Detroit 2025: After the Recession, a City Reimagined

The metamorphosis grew from desperation. In 2008, two of the Big Three carmakers were swirling toward the sinkhole of bankruptcy. The city's population, which peaked at 1.85 million during the post?World War II auto boom, was approaching 700,000. Tracts of wilderness, abandoned factories, and empty houses sparked a perverse fascination with Detroit's ruins. "This whole area really bottomed out," William Clay "Bill" Ford Jr., Ford's chairman and a great-grandson of the automotive company's founder, says.

But then something powerful and unexpected happened: Visionaries and ordinary citizens, tired of living in a crumbling city, decided to quit waiting for someone to fix it. "I think there was a realization by everybody in this region, not just in Detroit, that the way we were doing things was a broken model," Ford says. "At Ford we had to completely reinvent ourselves."

The reinvention was aided by the group that Ford's great-grandfather had resisted so viciously, the United Auto Workers (UAW). "When things were the bleakest," Ford says, "UAW president Ron Gettelfinger and the union took concessions that allowed Ford to survive and ultimately thrive. Ron said to me, 'Look, we've got to get out of this together.' If you can take entrenched institutions like the auto companies and the UAW and completely redefine the relationship, then it should be possible for the city of Detroit to do it too."

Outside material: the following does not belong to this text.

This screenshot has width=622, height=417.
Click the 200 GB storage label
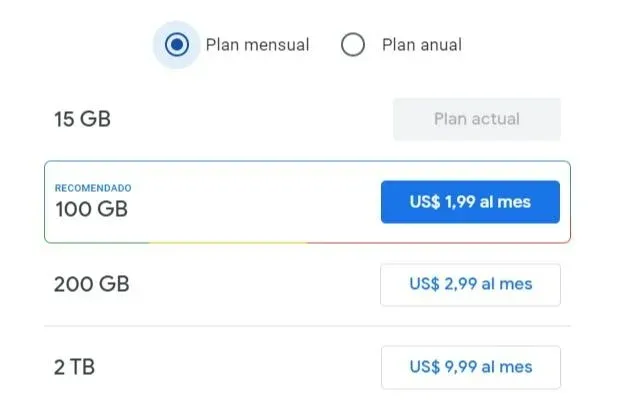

That was Bill Ford's epiphany; other Detroiters had their own. People with foresight and guts began investing in the city again. Detroit natives who had fled their broken hometown trickled back, joined by pioneering young people who saw past the city's blight. Instead, they saw available buildings, cheap rents, and a welcome mat for innovators. They saw an iron work ethic and fierce energy. And in a landscape ravaged by depopulation and decay, some bright people saw a blank canvas on which to paint a new urban model.

LANDSCAPE URBANISM


Reemerging waterways and feral forests claim land left open by sharp population decline. Detroit goes green with planning that takes advantage of the city's unique ecology.

WATER CITY

The daylighting, or unearthing, of Bloody Run and other creeks makes water key to a core redevelopment of 3500 acres.

GREEN MACHINE

Renewable energy sources such as solar, wind, and biofuel production from urban forests greatly reduce dependence on an aging power grid.

CONNECT & BUILD

Waterside paths and parks are used not only for play but also for commuting. They link neighborhoods and promote business development.

URBAN FARMING

Agriculture becomes a small industry for Detroit. Farms export produce to surrounding areas and support a thriving locavore movement.

INFRASTRUCTURE

The water-based redevelopment of Detroit leads to the construction of new bridges, the repair of old ones, and the refurbishing of adjacent streets.